Старый антиохийский епископ Игнатий, которого в детстве, по преданию, Христос брал на руки и именно о нем говорил: «Если не будете как дети…», принял вызов времени. И Траян во время визита в Антиохию лично спросил его об исповедании и, видя твердость старика и любовь к нему паствы, лукаво обрек на смерть в Риме, где этого великого христианина знали меньше и где его можно было выдать за простого преступника. Его везли в Рим долго, может быть, в надежде, что епископ «одумается». И он останавливался по нескольку дней в Атталии, Филадельфии, Смирне и вот здесь, в Троаде. И написал отсюда три послания, в которых страстно ищет смерти, но при этом страшится тщеславия, не зная, достоин ли он такого исповедного подвига и страдания.

К нему были нежны, посылали учеников из Эфеса, Магнесии, Тралл, священников и дьяконов, чтобы они спешили насытиться словом, ведь он был последний, кто видел Спасителя, кто знал апостолов и учился у них. И ум его был светел, греческая маслина, к которой он прививал Господне слово, чиста.

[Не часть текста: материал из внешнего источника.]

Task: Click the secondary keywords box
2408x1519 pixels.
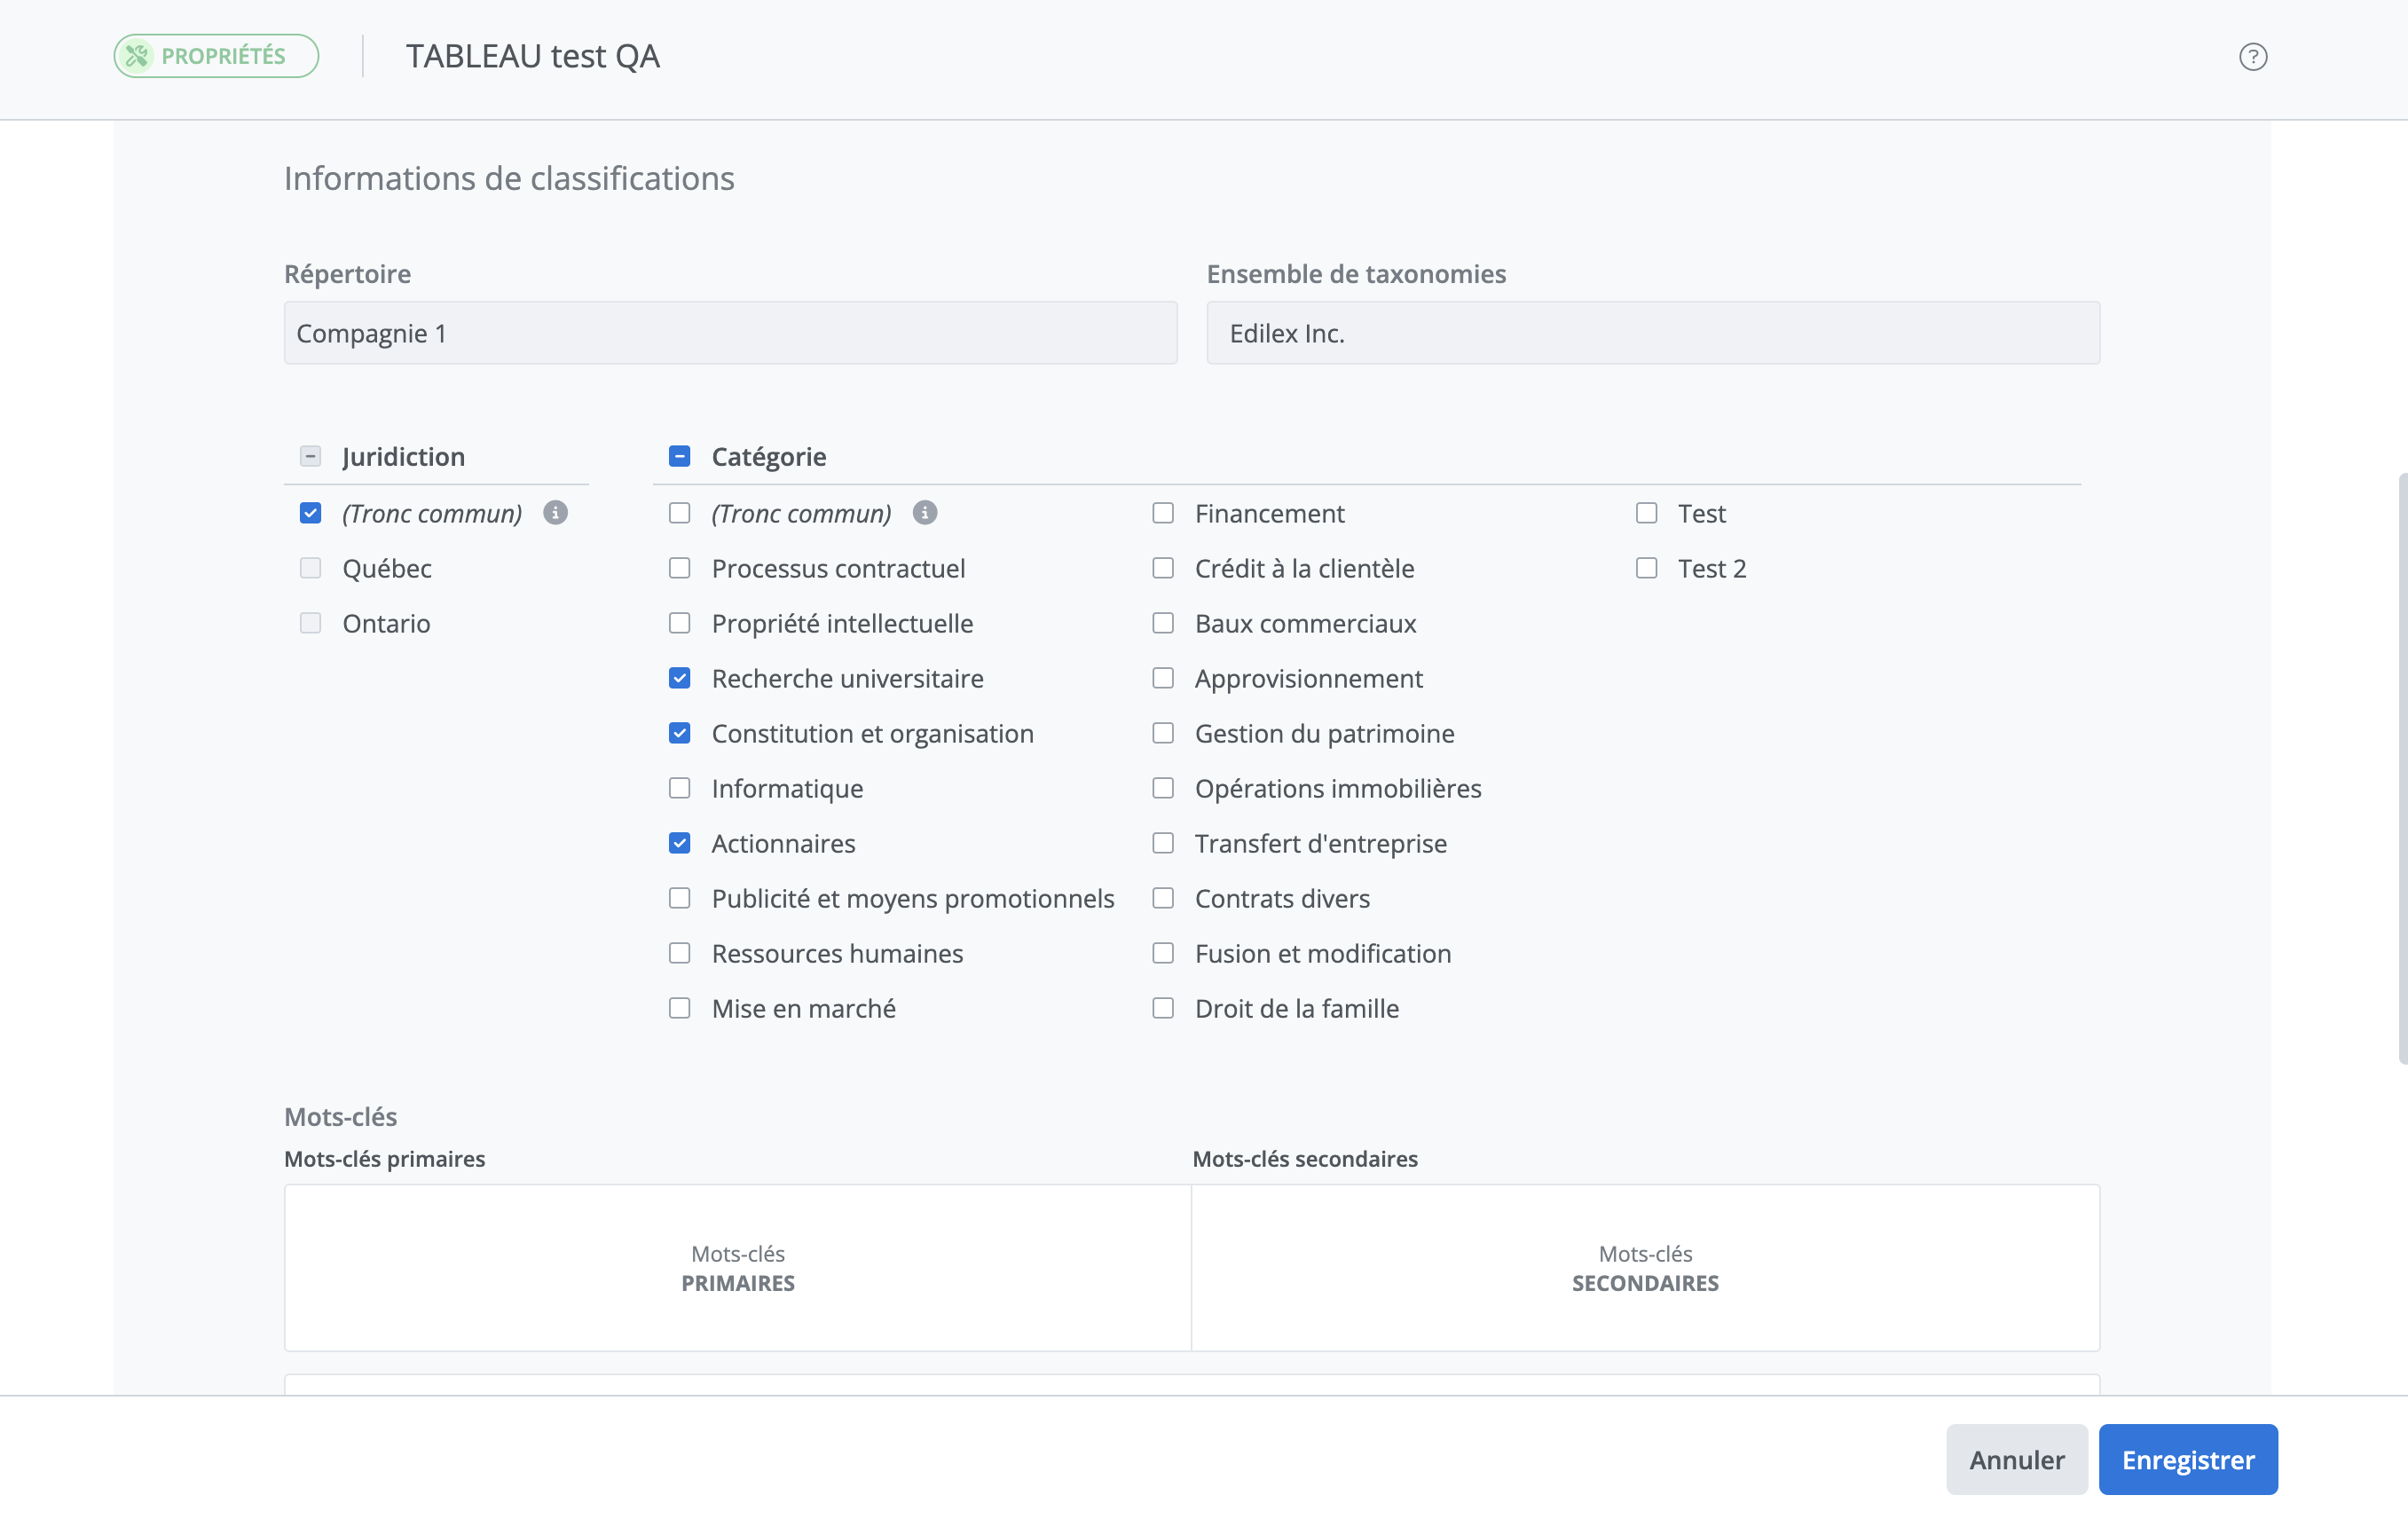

И конечно, они берегли его и могли в своем рвении помешать ему, заслонить от страдания. И он отсюда, из этого тогда александрийски роскошного города, где леса колонн чаще держали небеса еще языческих храмов и терм, писал в такой же мирный час садящегося солнца, когда жизнь особенно мила и любима: «Живой пишу вам, горя желанием умереть… Оставьте меня быть пищей зверей и посредством их достигнуть Бога. Я — пшеница Божия. Пусть меня измелют зубы зверей, чтобы я сделался чистым хлебом Христовым».